[УСЛОВИЕ ЗАДАНИЯ]: Повторите дословно фрагмент текста о дневнике Чинара от «И все же дневник» до «декабря 1937 года).» включительно.

[ТЕКСТ СТРАНИЦЫ]:

И все же дневник Чинара после ареста родителей не остается прежним. Наиболее очевидное изменение – возникновение темы, связанной с непонятным положением в квартире, – все время возникает вопрос о выселении. Чинар и Гела долгое время находятся в состоянии неопределенности, проходят описи, опечатывают комнаты – и это отражается в дневнике. Разумеется, эта неопределенность вызывает тревогу[7]. И, видимо, поэтому Чинар записывает: «Немного поганое настроение. Будущее представляется мрачным, настоящее надоело, серо, приелось. Задумываешься о философских вопросах, вроде Левина о смысле жизни. Такая дурь» (Дневник Черневского, 31 декабря 1937 года).

[ЗАПИСАННЫЕ ДАННЫЕ]:
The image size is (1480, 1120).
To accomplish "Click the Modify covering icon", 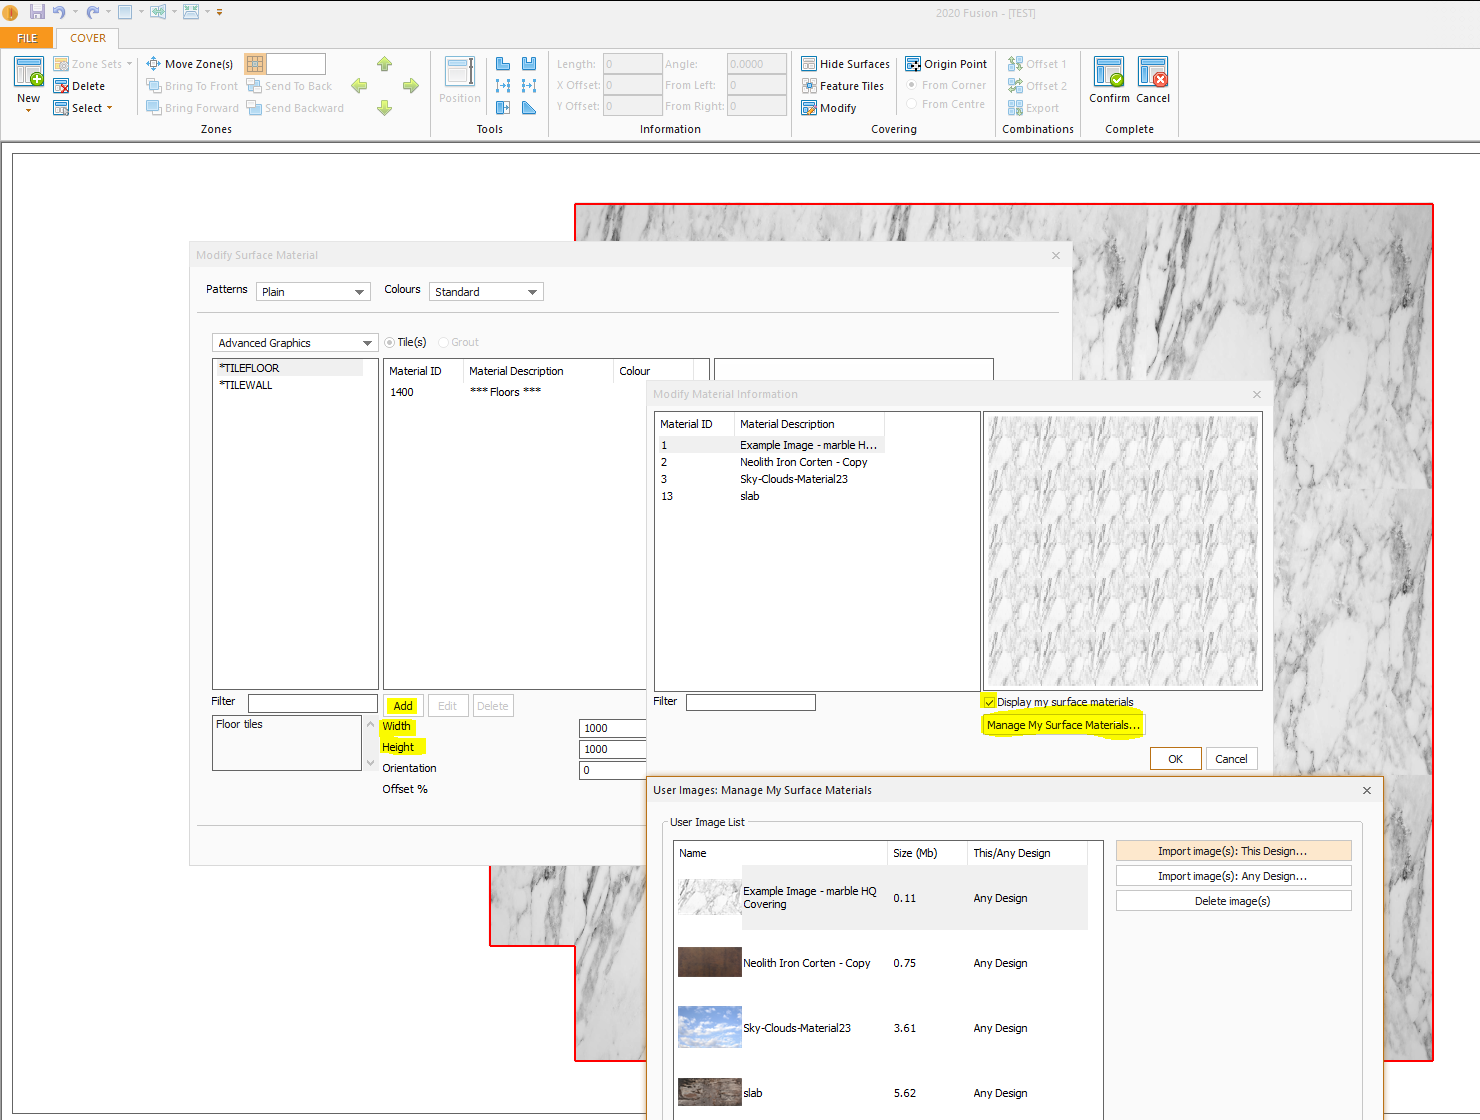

[ОТВЕТ НА ЗАДАНИЕ]:
И все же дневник Чинара после ареста родителей не остается прежним. Наиболее очевидное изменение – возникновение темы, связанной с непонятным положением в квартире, – все время возникает вопрос о выселении. Чинар и Гела долгое время находятся в состоянии неопределенности, проходят описи, опечатывают комнаты – и это отражается в дневнике. Разумеется, эта неопределенность вызывает тревогу[7]. И, видимо, поэтому Чинар записывает: «Немного поганое настроение. Будущее представляется мрачным, настоящее надоело, серо, приелось. Задумываешься о философских вопросах, вроде Левина о смысле жизни. Такая дурь» (Дневник Черневского, 31 декабря 1937 года).